Under the first heading (a), there is "the lack of prompt legal access for an increasing number of persons detained for wide range of alleged offences or crimes" including organised crime or terrorism; the failure to respect the rights of people held in police custody; a distorted "esprit de corps" that encourages cover-ups and efforts to obstruct the identification of officers responsible for certain acts; and the failure by internal police complaints mechanisms to investigate allegations of ill-treatment, disputed shootings or deaths in custody "promptly, thoroughly and impartially".

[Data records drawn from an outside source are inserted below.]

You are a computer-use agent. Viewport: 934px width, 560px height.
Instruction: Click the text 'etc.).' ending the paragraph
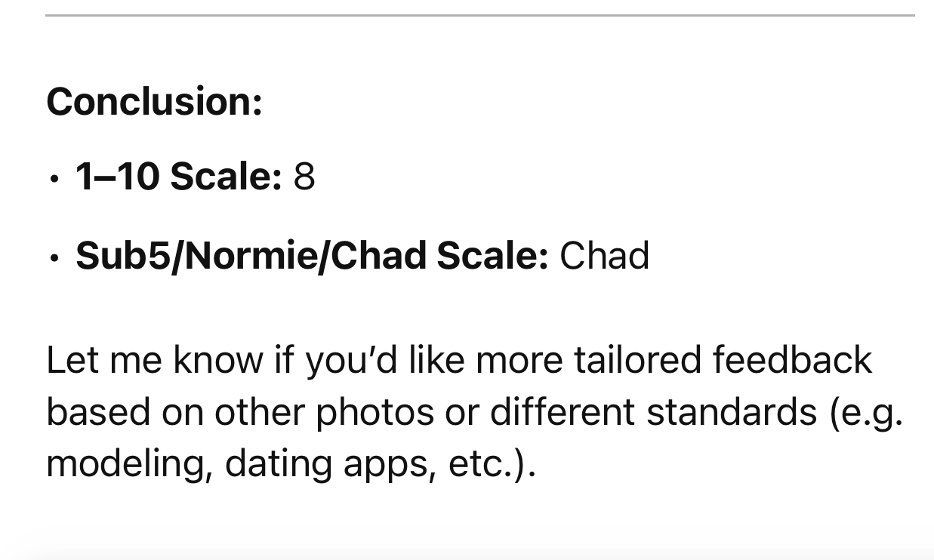(492, 464)
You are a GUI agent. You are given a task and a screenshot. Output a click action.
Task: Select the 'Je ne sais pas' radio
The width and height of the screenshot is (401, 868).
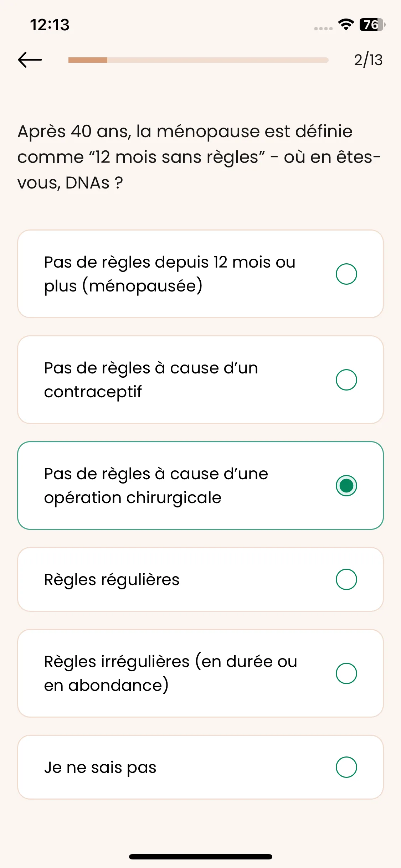pyautogui.click(x=346, y=767)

With regards to the failings of the criminal justice system (b), the report highlights the criminal justice system's failure to address allegations of racist abuse or discriminatory conduct by law enforcement officers adequately (as the offences are often accompanied by racist and/or discriminatory behaviour); the failure by prosecution services to bring effective prosecutions against law enforcement officers accused of serious human rights violations; questionable interpretations of notions of "legitimate defence", "necessity" and of lack of training to justify lenient sentencing "which does not reflect the gravity of offences", or acquittals; and the lack of adequate appeal mechanisms.

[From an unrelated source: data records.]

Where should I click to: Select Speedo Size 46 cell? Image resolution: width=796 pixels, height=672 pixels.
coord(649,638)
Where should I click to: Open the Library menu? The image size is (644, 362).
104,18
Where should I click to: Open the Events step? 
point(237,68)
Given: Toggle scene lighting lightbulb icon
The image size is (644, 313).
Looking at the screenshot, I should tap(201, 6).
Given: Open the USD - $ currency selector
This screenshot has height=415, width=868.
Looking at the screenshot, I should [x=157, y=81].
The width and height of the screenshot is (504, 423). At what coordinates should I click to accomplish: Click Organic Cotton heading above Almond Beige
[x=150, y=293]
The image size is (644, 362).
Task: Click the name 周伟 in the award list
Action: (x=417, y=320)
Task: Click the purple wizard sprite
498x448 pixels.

The difficulty that victims of police abuses experience when seeking judicial redress also involve accountability and transparency (c), or the lack of these. Here, the Amnesty report focuses on the difficulty of registering complaints against police officers and the frequent use of counter-claims to intimidate plaintiffs (see Statewatch Vol. 14 no. 6); the failure to establish an independent mechanism to investigate serious human rights violations by law enforcement officers; and the failure by courts to publish reasons for their decisions. The authors note that, in almost all of the cases brought to their attention, the people on the receiving end of police violence are from ethnic minority backgrounds. Although this is not presented as "evidence" of "institutional racism", it is deemed to demonstrate the existence of:

a pattern, whereby reckless conduct has taken place, or a "series of blunders" to use a phrase common in the courts to justify light or nominal sentences - have been predominantly made against such persons.

This is viewed as a factor that heightens mistrust between people living in "sensitive areas" (where most of the alleged police abuses take place) and the police.

The report outlines a number of cases (both recent and more dated) and of the judicial proceedings that they have given rise to, to illustrate the failings in various stages of the justice system with regards to illegal acts carried out by the police, which give rise to an "effective impunity" for officers which, among other things, contravenes France's international human rights commitments.